Exercise aim:
For this exercise, please reproduce the records below word for word, from the first line through the line with "Click the Set".
──────── Working data ────────
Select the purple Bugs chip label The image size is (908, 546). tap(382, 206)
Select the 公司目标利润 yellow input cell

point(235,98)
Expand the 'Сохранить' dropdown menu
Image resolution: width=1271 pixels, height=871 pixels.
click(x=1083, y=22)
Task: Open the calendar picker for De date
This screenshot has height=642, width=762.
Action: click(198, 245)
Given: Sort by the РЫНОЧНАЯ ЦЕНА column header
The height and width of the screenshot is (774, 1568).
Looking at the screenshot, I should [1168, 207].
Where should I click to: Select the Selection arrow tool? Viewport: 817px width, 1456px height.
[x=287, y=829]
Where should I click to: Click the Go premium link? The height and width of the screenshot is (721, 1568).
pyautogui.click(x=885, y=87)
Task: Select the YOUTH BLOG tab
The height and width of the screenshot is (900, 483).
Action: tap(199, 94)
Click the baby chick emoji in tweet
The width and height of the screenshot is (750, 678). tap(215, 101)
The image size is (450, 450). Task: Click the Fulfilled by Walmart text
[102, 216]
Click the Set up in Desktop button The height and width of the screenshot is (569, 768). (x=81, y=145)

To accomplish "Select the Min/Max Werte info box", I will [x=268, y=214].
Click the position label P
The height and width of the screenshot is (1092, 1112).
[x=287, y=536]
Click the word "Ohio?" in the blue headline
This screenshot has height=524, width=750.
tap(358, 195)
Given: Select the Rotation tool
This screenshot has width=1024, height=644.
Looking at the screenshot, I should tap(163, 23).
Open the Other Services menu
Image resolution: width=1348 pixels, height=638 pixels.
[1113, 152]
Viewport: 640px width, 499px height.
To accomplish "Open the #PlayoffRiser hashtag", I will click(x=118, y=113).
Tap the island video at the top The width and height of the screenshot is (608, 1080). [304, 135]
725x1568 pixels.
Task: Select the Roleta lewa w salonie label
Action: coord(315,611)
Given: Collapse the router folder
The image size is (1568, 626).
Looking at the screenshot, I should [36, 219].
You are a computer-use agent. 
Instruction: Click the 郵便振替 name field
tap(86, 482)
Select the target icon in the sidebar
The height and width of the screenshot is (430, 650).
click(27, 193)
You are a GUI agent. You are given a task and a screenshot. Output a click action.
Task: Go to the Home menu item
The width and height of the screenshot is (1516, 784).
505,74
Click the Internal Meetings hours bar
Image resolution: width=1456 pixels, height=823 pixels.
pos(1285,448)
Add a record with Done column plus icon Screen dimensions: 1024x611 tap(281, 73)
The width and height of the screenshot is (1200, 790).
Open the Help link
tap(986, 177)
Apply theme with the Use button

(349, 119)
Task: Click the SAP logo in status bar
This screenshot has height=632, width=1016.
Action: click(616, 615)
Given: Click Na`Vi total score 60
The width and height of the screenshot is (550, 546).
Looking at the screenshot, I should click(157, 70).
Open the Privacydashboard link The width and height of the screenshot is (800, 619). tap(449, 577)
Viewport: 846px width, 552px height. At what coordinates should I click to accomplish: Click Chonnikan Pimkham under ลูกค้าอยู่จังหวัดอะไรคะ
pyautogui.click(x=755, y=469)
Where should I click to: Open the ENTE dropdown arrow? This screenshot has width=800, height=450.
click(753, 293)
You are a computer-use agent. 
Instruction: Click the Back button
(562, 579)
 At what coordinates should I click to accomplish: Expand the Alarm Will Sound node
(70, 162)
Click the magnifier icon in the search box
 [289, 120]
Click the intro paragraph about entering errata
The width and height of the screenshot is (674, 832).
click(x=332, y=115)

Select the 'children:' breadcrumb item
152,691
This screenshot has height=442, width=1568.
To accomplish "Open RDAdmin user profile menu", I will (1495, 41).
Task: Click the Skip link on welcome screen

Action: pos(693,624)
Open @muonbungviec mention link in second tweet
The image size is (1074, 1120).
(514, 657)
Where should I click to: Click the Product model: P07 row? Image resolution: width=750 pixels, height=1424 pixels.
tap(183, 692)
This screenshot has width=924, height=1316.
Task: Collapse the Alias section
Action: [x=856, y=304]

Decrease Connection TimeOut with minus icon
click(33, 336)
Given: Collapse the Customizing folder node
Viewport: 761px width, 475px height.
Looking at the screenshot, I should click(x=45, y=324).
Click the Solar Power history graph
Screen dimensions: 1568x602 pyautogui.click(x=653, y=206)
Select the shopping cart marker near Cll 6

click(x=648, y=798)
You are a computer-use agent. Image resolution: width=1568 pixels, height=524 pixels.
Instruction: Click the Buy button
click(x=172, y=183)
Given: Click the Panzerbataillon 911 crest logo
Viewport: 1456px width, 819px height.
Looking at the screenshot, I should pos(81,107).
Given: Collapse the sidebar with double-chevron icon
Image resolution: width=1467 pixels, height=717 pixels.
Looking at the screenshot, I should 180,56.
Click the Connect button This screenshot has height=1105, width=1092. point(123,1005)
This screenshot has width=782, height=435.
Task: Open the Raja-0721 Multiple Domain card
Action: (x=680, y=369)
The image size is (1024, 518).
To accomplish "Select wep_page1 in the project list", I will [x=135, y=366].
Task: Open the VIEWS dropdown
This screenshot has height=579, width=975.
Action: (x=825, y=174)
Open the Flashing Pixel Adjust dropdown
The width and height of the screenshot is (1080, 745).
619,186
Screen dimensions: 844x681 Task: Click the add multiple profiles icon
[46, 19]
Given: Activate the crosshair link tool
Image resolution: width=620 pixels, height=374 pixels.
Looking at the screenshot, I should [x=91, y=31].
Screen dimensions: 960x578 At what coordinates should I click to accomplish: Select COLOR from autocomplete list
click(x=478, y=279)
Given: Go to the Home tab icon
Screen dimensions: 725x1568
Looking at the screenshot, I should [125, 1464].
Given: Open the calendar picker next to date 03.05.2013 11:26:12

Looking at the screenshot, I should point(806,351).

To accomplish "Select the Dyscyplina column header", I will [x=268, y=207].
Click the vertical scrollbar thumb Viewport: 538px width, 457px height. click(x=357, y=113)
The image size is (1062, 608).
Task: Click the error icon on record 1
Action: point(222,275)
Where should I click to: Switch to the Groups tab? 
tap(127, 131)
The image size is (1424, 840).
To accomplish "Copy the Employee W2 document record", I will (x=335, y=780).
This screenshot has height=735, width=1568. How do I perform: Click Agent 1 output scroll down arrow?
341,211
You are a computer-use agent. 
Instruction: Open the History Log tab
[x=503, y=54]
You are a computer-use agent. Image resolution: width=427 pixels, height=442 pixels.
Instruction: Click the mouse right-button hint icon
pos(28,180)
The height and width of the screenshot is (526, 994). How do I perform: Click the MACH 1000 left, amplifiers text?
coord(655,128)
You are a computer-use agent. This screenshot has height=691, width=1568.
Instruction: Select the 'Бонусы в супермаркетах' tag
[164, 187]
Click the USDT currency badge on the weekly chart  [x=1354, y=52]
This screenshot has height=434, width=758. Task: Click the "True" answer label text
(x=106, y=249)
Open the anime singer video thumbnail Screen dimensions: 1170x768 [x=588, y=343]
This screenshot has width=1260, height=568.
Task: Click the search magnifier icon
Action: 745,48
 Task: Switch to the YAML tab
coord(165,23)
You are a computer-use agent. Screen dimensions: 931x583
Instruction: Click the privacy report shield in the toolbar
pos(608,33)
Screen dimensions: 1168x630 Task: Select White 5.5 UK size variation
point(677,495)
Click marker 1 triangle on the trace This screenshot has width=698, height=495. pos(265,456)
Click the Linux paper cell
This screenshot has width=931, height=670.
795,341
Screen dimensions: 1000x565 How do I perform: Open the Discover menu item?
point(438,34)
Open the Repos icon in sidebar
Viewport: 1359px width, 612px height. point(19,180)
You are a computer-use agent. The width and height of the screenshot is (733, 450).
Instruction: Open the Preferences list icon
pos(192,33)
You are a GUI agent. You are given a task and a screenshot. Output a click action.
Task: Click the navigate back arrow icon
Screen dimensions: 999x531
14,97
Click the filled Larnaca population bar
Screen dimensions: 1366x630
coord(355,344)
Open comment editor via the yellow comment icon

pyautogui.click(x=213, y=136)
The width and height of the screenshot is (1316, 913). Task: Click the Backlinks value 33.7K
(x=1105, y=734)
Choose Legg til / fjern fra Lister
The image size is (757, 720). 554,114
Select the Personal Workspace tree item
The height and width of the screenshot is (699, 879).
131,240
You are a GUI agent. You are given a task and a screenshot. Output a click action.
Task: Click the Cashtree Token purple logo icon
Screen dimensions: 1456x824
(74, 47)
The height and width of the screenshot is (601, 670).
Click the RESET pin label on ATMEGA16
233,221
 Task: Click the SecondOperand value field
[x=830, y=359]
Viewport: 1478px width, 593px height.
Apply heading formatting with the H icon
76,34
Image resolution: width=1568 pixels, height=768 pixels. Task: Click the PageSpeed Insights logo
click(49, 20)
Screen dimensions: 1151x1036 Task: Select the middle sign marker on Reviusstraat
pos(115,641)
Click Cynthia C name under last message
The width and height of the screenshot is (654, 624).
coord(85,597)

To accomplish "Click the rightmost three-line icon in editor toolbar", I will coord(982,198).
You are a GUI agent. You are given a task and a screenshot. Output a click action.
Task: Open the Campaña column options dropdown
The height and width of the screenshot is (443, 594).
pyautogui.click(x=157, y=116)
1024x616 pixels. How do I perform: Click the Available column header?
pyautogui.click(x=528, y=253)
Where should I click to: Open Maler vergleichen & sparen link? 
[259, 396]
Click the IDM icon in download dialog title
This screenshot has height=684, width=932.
────────
Written response:
Select the purple Bugs chip label The image size is (908, 546). tap(382, 206)
Select the 公司目标利润 yellow input cell

point(235,98)
Expand the 'Сохранить' dropdown menu
Image resolution: width=1271 pixels, height=871 pixels.
click(x=1083, y=22)
Task: Open the calendar picker for De date
This screenshot has height=642, width=762.
Action: click(198, 245)
Given: Sort by the РЫНОЧНАЯ ЦЕНА column header
The height and width of the screenshot is (774, 1568).
Looking at the screenshot, I should [1168, 207].
Where should I click to: Select the Selection arrow tool? Viewport: 817px width, 1456px height.
[x=287, y=829]
Where should I click to: Click the Go premium link? The height and width of the screenshot is (721, 1568).
pyautogui.click(x=885, y=87)
Task: Select the YOUTH BLOG tab
The height and width of the screenshot is (900, 483).
Action: tap(199, 94)
Click the baby chick emoji in tweet
The width and height of the screenshot is (750, 678). tap(215, 101)
The image size is (450, 450). Task: Click the Fulfilled by Walmart text
[102, 216]
Click the Set up in Desktop button The height and width of the screenshot is (569, 768). (x=81, y=145)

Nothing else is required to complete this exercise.